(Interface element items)
##########
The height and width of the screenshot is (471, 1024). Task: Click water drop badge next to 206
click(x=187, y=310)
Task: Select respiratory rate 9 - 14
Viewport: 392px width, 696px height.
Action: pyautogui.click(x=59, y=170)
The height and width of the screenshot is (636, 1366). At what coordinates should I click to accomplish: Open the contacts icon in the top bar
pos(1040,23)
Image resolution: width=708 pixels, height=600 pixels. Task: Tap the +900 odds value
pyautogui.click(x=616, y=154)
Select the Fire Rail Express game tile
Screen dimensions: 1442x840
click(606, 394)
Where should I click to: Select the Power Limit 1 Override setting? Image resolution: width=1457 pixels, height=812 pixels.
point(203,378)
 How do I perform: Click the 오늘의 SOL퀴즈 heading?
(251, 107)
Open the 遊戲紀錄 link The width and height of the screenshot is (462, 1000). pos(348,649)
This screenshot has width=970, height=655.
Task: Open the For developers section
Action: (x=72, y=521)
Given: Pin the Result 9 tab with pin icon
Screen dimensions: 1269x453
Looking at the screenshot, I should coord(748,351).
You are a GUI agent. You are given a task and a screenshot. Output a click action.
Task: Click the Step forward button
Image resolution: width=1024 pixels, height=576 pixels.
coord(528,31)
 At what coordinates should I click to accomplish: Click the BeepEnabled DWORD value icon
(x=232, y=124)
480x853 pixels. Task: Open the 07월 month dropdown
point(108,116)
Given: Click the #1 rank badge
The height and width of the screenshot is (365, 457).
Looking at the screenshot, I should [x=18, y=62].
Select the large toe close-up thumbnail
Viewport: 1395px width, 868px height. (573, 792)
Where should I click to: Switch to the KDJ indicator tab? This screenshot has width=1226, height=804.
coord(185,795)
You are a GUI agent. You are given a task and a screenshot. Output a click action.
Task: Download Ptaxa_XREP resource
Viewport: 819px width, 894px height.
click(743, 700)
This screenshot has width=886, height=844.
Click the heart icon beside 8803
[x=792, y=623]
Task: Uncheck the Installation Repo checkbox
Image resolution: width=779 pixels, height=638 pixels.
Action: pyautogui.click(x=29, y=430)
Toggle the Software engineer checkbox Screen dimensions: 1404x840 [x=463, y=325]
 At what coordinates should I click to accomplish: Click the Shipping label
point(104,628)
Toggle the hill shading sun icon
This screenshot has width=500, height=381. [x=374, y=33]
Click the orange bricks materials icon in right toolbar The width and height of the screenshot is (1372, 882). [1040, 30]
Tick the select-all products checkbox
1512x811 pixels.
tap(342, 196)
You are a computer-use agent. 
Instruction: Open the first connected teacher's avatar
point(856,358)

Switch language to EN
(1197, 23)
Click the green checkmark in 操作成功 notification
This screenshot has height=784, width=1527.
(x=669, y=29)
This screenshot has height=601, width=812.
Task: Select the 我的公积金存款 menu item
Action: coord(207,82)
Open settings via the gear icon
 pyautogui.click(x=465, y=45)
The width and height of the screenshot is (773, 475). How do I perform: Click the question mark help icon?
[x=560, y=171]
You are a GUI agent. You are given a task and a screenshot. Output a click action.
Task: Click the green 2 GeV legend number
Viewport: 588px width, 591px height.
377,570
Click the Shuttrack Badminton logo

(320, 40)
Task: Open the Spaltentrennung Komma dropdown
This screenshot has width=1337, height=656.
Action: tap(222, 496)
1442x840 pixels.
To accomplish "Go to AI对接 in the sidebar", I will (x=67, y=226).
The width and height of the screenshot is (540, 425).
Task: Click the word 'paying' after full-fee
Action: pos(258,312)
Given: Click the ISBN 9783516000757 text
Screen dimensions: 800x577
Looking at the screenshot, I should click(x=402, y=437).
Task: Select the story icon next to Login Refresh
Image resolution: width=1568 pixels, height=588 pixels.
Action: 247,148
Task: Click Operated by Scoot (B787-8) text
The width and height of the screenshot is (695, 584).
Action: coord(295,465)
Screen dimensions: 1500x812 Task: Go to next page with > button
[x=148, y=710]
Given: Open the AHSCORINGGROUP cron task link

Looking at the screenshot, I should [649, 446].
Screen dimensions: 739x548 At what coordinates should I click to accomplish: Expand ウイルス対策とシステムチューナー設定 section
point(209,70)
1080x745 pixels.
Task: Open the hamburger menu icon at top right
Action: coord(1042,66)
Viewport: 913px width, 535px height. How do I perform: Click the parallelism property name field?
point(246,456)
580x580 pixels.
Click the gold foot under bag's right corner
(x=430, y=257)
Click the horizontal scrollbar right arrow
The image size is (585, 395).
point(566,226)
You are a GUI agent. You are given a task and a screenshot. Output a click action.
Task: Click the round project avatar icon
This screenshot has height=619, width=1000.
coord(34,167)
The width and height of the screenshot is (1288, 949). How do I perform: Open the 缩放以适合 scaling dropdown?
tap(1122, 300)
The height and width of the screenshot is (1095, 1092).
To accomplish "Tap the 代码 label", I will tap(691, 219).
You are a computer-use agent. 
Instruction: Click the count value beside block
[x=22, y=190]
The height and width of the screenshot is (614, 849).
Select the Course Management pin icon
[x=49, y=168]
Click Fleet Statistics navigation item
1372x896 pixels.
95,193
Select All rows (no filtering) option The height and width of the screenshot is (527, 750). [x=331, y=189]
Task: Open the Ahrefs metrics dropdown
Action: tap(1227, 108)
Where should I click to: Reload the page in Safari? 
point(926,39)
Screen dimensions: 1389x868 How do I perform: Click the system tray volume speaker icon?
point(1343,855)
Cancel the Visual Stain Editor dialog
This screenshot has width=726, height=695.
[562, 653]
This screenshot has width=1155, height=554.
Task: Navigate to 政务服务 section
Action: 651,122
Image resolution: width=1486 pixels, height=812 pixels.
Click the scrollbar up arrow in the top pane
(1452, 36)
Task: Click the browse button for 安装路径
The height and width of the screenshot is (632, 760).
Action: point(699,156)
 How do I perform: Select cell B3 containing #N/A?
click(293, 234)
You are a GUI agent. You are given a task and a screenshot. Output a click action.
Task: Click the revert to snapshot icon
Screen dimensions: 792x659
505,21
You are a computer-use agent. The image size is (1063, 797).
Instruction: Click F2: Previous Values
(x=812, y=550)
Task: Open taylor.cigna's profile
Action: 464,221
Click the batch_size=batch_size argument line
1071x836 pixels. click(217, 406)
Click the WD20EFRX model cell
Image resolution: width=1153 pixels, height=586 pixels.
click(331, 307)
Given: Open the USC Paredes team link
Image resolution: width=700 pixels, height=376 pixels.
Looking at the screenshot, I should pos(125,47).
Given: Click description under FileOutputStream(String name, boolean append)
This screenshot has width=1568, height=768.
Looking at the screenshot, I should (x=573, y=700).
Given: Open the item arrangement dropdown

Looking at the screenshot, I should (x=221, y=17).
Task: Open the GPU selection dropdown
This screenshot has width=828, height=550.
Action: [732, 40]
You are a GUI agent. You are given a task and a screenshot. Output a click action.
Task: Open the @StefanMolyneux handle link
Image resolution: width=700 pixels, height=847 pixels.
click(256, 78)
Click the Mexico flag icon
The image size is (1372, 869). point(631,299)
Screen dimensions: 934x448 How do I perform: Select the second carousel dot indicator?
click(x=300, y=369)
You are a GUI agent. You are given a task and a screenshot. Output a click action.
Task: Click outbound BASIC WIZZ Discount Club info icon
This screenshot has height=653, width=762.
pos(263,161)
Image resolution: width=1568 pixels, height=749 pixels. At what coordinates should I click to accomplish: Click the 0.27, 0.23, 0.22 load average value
##########
Task directions: Put the items from the line containing "This screenshot has width=886, height=844." through the line containing "Toggle the Software" into a two-column CSV headed instruction and answer, with one row per item. Quote each field and replace any line breaks inside it with spaces.

Output below:
instruction,answer
"This screenshot has width=886, height=844. Click the heart icon beside 8803","[x=792, y=623]"
"Task: Uncheck the Installation Repo checkbox Image resolution: width=779 pixels, height=638 pixels.","Action: pyautogui.click(x=29, y=430)"
"Toggle the Software engineer checkbox Screen dimensions: 1404x840","[x=463, y=325]"